Bone cancer has traditionally been treated using surgery, radiotherapy, and/or chemotherapy. The nonspecific distribution of chemotherapy and implantable infections are significant risk factors for the failure of the bone to heal. Multifunctional zinc and silver co-doped bioactive glass nanoparticles (yAg–xZn-BGNPs) with a diameter of 150 ± 30 nm were successfully synthesized using modified sol–gel and two-step post-functionalization processes, tailored to provide antibacterial and anticancer activity whilst maintaining osteogenesis ability. Co-doped BGNPs with Zn and Ag did not significantly alter physicochemical properties, including size, morphology, glass network, and amorphous nature. Apatite-like layer was observed on the surface of yAg–xZn-BGNPs and resorbed in the simulated body fluid solution, which could increase their bioactivity.
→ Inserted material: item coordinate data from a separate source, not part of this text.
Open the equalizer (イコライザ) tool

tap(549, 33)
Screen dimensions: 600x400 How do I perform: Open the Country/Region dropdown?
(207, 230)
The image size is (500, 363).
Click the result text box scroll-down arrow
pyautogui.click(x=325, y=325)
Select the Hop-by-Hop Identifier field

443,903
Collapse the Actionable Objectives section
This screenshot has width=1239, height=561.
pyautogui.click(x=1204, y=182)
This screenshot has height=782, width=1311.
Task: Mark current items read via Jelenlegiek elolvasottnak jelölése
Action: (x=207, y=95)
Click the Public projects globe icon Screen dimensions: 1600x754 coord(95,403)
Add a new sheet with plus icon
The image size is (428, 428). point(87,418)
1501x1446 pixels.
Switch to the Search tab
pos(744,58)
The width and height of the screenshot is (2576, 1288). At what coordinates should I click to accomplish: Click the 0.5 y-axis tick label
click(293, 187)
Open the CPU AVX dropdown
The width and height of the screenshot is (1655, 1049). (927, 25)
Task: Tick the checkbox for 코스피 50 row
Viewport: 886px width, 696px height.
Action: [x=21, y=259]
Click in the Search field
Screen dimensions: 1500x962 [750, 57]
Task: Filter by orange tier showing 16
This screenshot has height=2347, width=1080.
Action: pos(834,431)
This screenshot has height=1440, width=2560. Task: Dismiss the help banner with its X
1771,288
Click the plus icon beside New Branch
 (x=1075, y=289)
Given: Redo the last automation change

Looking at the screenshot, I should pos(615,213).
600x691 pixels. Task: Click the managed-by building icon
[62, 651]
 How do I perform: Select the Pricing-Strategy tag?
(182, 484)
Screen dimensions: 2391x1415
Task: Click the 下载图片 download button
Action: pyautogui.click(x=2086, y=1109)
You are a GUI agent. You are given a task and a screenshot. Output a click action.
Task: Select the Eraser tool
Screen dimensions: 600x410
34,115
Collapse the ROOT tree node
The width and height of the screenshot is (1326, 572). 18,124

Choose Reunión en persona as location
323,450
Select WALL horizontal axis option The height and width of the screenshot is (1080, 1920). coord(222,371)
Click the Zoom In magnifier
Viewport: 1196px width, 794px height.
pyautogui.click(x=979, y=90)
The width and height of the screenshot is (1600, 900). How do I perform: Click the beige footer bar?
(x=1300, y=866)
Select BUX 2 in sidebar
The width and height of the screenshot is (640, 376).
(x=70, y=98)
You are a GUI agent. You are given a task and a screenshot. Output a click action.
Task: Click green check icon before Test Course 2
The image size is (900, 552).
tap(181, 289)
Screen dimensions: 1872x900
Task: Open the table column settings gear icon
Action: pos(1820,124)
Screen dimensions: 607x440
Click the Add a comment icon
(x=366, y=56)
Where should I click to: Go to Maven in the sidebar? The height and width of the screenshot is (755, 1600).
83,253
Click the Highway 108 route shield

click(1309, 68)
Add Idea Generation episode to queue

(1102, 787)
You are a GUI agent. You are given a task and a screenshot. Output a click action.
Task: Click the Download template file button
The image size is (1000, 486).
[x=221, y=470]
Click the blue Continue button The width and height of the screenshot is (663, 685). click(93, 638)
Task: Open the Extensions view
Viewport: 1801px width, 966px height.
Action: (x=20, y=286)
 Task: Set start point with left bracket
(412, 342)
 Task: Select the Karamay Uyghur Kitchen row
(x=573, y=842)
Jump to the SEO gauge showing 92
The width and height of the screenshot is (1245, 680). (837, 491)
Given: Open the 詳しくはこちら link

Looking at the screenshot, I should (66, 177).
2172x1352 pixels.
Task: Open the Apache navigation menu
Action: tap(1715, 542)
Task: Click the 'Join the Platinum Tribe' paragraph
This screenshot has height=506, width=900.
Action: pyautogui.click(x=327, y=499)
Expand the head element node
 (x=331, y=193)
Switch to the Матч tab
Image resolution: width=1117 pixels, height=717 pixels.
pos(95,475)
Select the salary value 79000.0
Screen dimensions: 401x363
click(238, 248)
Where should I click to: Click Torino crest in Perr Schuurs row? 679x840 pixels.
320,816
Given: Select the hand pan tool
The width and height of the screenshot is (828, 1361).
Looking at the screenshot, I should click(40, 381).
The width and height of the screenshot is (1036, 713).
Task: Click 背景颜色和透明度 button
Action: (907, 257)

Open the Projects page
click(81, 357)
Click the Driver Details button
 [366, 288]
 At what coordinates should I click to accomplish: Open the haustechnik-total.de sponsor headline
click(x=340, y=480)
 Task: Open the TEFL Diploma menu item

Human fetal osteoblast cell line (hFOB 1.19) treated with particles showed calcified tissue formation and alkaline phosphatase activity in the absence of osteogenic supplements in vitro, especially with 0.5Ag–1Zn-BGNPs. Moreover, these particles preferentially disrupted the metabolic activity of bone cancer cells (MG-63) and had an antibacterial effect against B. subtilis, E. coli , and S. aureus via the disc diffusion method. This novel 0.5Ag–1Zn-BGNP and 1Ag–1Zn-BGNPs, with wide-ranging ability to stimulate bone regeneration, to inhibit bone cancer cell proliferation, and to prevent bacterial growth properties, may provide a feasible strategy for bone cancer treatment. The 0.5Ag–1Zn-BGNPs and 1Ag–1Zn-BGNPs can be applied for the preparation of scaffolds or filler composites using in bone tissue engineering.